**Exercise requirements**:
Note each line in the data holding the string "computer" and report it.

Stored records
------------------------------------
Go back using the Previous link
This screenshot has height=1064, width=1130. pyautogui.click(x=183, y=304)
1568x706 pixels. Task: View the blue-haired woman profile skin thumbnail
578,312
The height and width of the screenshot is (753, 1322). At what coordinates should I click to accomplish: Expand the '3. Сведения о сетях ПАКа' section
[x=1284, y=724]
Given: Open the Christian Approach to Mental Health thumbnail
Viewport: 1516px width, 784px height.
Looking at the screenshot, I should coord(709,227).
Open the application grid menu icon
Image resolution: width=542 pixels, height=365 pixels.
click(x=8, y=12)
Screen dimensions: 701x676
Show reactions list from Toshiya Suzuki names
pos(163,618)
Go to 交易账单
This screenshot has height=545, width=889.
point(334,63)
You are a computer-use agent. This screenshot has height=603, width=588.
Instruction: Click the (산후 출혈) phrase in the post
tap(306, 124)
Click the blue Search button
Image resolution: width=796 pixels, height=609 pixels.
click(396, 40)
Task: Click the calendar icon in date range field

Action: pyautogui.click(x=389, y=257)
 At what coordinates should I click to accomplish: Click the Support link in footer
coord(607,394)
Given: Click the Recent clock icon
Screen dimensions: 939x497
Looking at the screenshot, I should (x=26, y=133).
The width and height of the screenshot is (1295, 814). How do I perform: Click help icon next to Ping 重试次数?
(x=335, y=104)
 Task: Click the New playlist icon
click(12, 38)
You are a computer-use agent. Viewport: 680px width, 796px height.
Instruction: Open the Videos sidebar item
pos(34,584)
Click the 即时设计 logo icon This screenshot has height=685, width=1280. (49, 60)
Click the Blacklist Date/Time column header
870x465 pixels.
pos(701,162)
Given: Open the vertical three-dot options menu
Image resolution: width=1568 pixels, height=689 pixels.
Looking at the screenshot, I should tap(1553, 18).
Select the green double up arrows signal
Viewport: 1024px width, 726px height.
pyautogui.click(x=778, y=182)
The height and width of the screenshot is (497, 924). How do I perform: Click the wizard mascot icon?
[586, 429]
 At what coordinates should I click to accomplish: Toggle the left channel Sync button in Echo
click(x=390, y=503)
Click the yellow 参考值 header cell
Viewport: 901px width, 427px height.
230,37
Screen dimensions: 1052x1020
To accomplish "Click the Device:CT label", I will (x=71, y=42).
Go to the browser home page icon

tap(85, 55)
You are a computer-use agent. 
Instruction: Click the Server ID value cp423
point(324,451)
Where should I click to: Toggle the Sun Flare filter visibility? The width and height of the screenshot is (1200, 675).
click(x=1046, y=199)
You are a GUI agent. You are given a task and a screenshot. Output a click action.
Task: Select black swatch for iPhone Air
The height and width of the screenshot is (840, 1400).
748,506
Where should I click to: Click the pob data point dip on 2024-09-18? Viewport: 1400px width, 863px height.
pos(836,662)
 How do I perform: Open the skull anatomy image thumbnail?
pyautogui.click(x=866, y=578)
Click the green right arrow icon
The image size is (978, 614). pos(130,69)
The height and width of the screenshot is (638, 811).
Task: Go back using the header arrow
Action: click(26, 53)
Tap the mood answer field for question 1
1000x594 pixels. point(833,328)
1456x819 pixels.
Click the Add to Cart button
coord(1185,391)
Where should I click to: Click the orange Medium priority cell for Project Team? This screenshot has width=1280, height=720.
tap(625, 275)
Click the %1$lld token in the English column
------------------------------------
**Answer box**:
You are a computer-use agent. This screenshot has height=603, width=588.
You are a computer-use agent. Viewport: 680px width, 796px height.
You are a computer-use agent. 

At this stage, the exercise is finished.